Poi è chiaro che nessuno di noi potrà mai farcela a creare un meme al giorno, e che nella maggior parte dei casi la nostra produzione sarà notata dai soliti ventun lettori; ma almeno ci tentiamo.

Ultimo aggiornamento: 2009-04-28 14:09

a pensare male…

Repubblica racconta che l’agenzia delle entrate, quatta quatta, ha emesso una circolare (PDF) intitolata “Prevenzione e contrasto dell’evasione – Anno 2009 – Indirizzi operativi” e che tra le altre cose afferma che per stanare gli evasori si andrà a vedere chi ha usufruito di «servizi considerabili “di lusso” effettuate da soggetti operanti nelle rispettive circoscrizioni (porti turistici, circoli esclusivi, scuole private, wellness center, tour operator, e così via).». Apriti cielo!
Una serie di associazioni scolastiche, cattoliche e no, ha diramato un comunicato stampa (PDF) dove si mette subito le mani avanti: che quando si parla di “scuole private” non si intenda «segnalare le scuole paritarie che, secondo la legge 62/2000, fanno parte del sistema nazionale pubblico di istruzione»! Eh sì, perché «Il messaggio può essere interpretato in senso minaccioso: se scegli una scuola diversa dalla statale, hai dei redditi nascosti e perciò devi essere controllato.»
Io ho fatto le elementari e le medie statali, e un liceo privato legalmente riconosciuto (il Valsalice). Se trent’anni fa ci fosse stata una circolare simile, a me non sarebbe cambiato nulla: mio padre le tasse le pagava, quindi non avrebbe avuto a che temere da un controllo.
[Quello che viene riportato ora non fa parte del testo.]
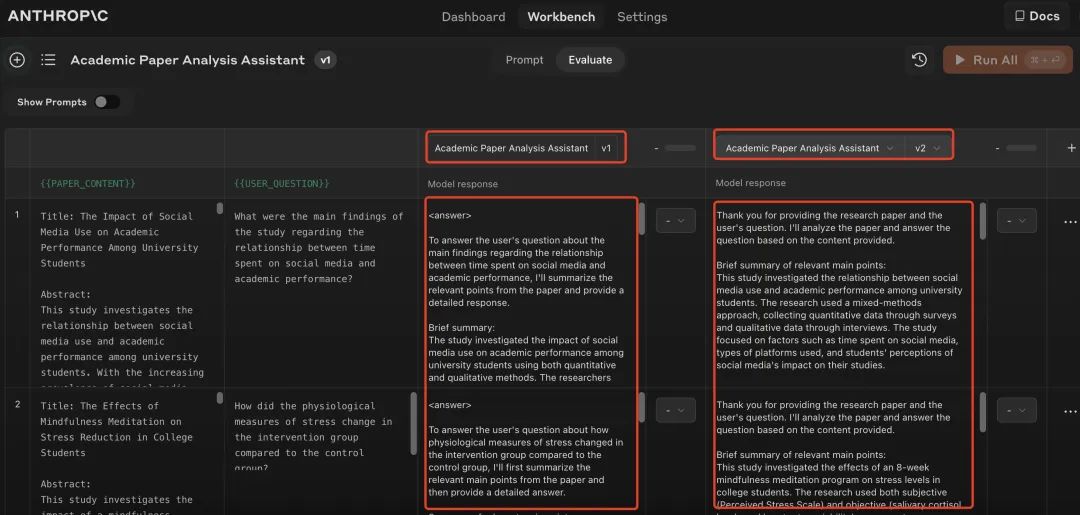Viewport: 1080px width, 515px height.
Task: Click the v1 column score bar
Action: (680, 148)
Perché – nel caso qualcuno non se ne fosse accorto – non è che la circolare istituisca una specie di redditometro e dica “se mandi il figlio alla scuola privata allora devi per forza guadagnare tot”: dice “se mandi il figlio alla scuola privata allora voglio controllare i tuoi redditi”. Ma le associazioni mi sa che conoscano bene i loro polli e non si fidano troppo delle loro dichiarazioni dei redditi; tanto che il comunicato stampa termina affermando che «occorrono segnali positivi ed equi che rimettano in moto non solo l’economia ma ancora di più la speranza». Mi domando di che speranza si parli.